You've touched upon the big question (assuming you don't choose to keep one or more of the three-card-raise types in a natural NT rebid, direct or delayed).

We do play 2 as you describe (Gazzilli-like), but we also currently use jump shifts in the Gazzilli spirit - as intermediate (say 14-15 hcp) 5+/5+'s with concentration, and a jump 2NT rebid similarly, but 6+/4. We only cater for lower ranking suits this way (so after a Pass showing 3+ opening, a jump 2NT rebid shows a semi-solid suit).

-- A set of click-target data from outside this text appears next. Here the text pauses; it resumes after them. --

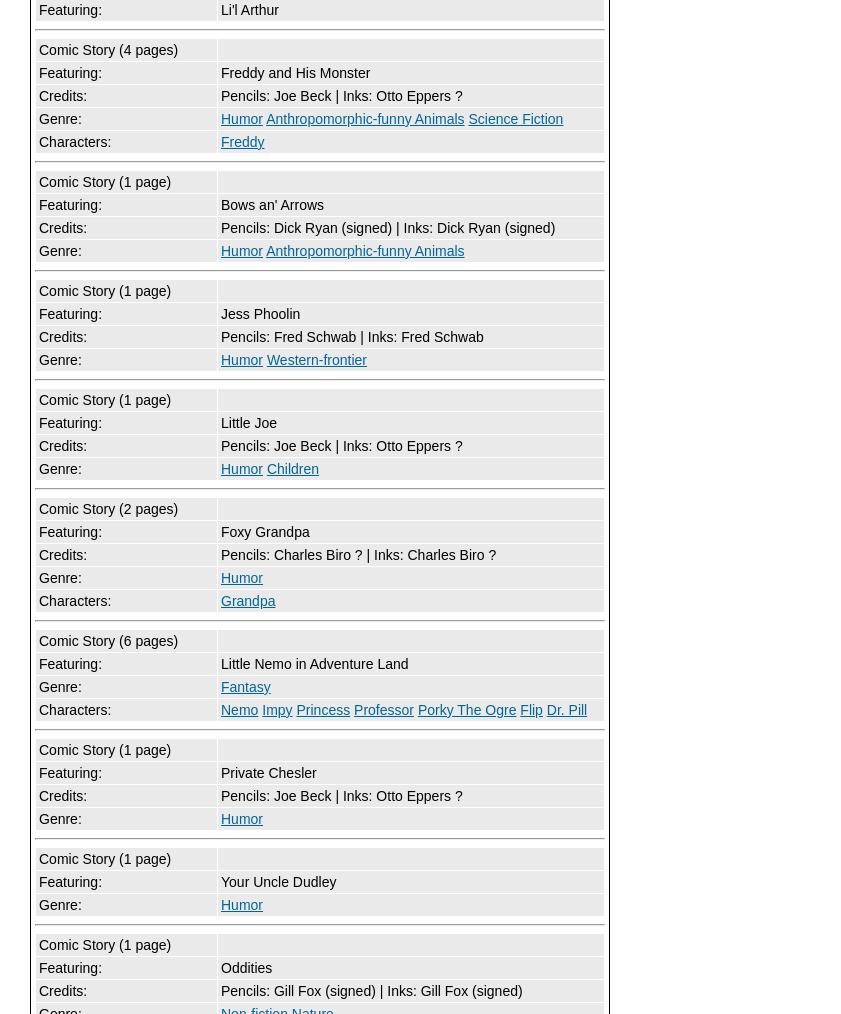  What do you see at coordinates (271, 204) in the screenshot?
I see `'Bows an' Arrows'` at bounding box center [271, 204].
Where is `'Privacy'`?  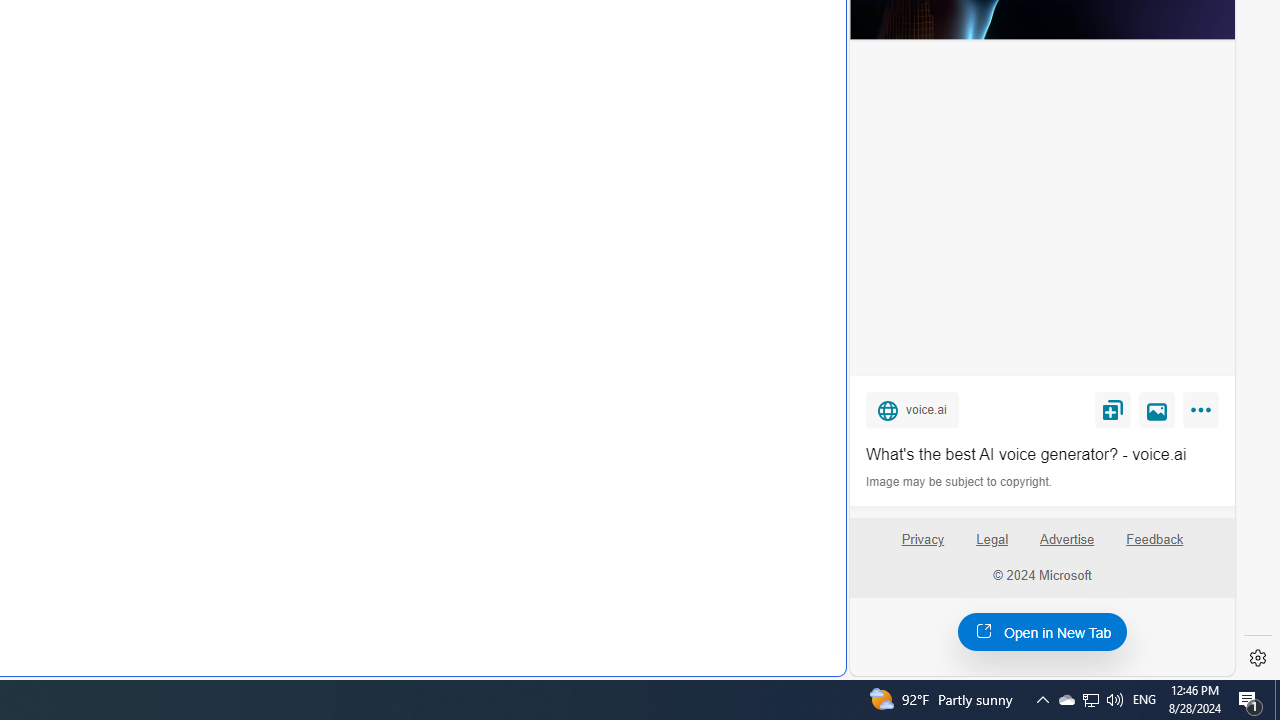
'Privacy' is located at coordinates (921, 538).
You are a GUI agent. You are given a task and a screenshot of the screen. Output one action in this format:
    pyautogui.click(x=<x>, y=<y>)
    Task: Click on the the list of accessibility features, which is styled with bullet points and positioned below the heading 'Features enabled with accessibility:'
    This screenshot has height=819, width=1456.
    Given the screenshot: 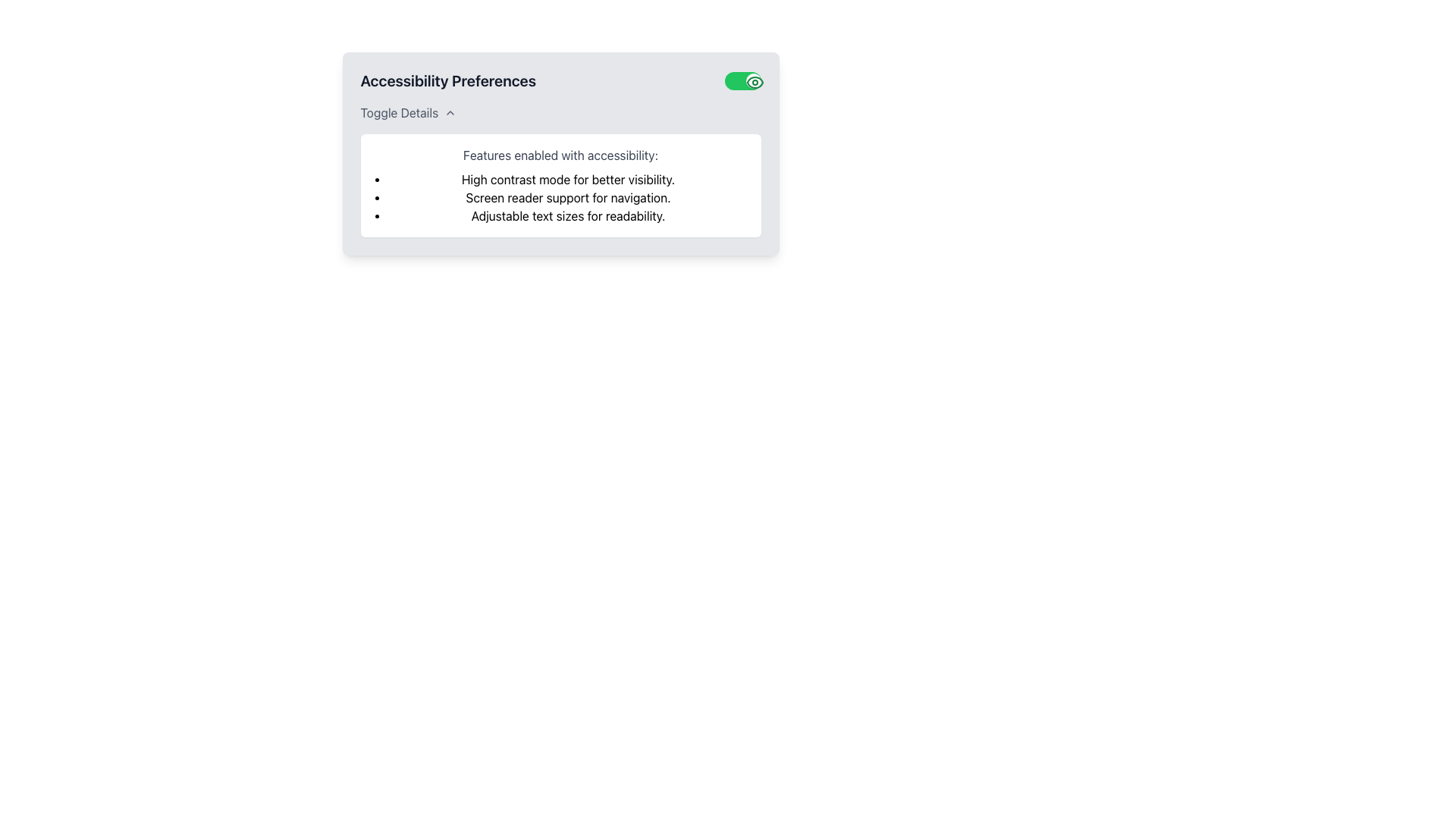 What is the action you would take?
    pyautogui.click(x=567, y=197)
    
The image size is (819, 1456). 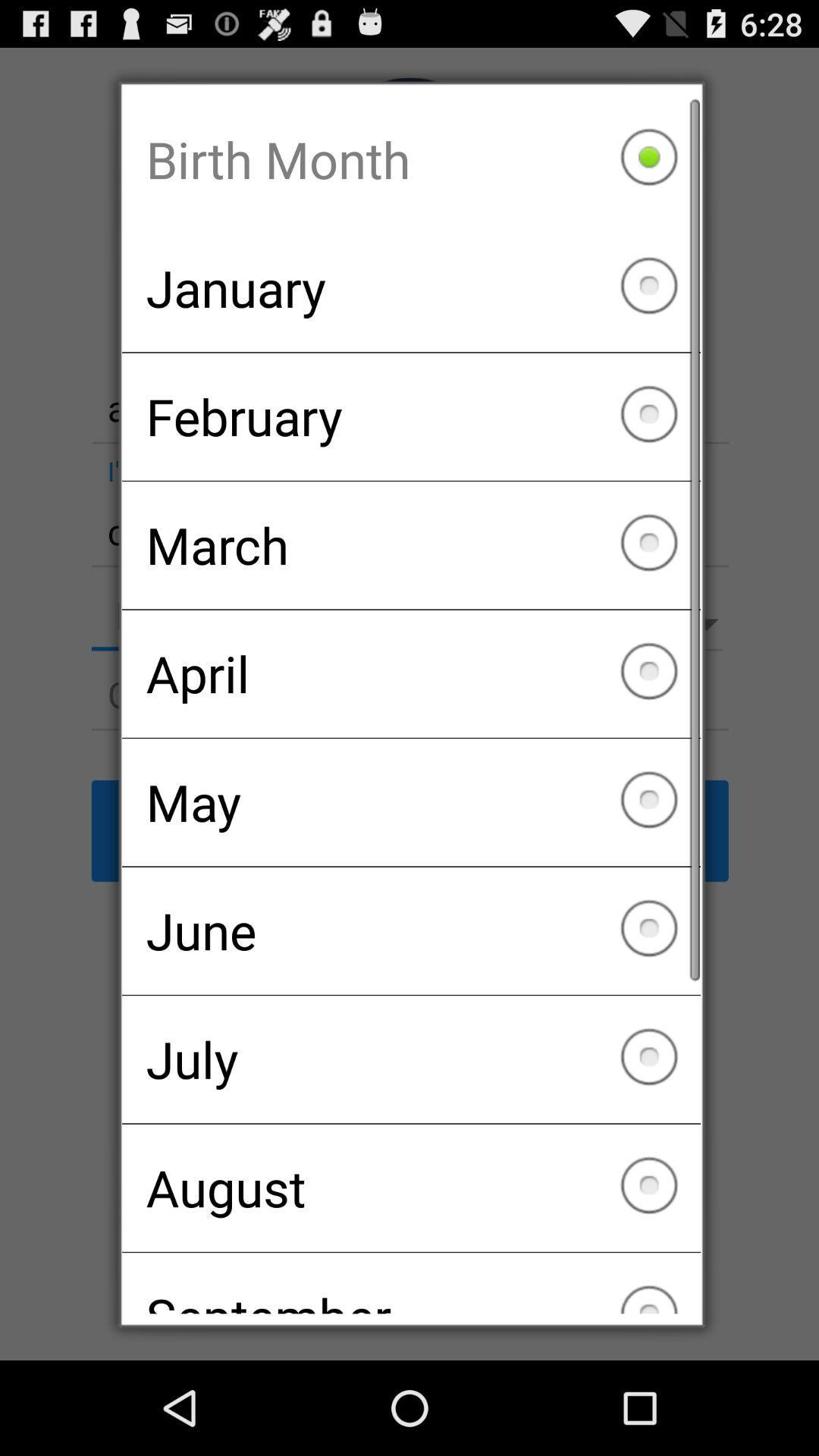 I want to click on the july checkbox, so click(x=411, y=1059).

When I've considered this before, I have thought maybe it's worth losing the jump 2NT rebid to show 4 card support (initially indeterminate strength) but I would be reluctant to lose the 5+/5+'s. So, one could play

1NT rebid: doubleton in partner's 5M (possibly 4333 as well)
Single raise: 3 card support, 13-14 if BAL
Double raise: 3 card support, 15-16 if BAL
Triple raise: 3 card support, 17-18 if BAL
2NT: 4 card support, 13-18 if BAL
etc

Certainly plausible - instinctively, I like the idea of raising immediately where possible, but also like the idea of distinguishing 3 versus 4 where possible. I have a vague recollection that we decided to change the original method after a triple raise where the fact opener only had 3 card support made the slam we ultimately reached anti-percentage.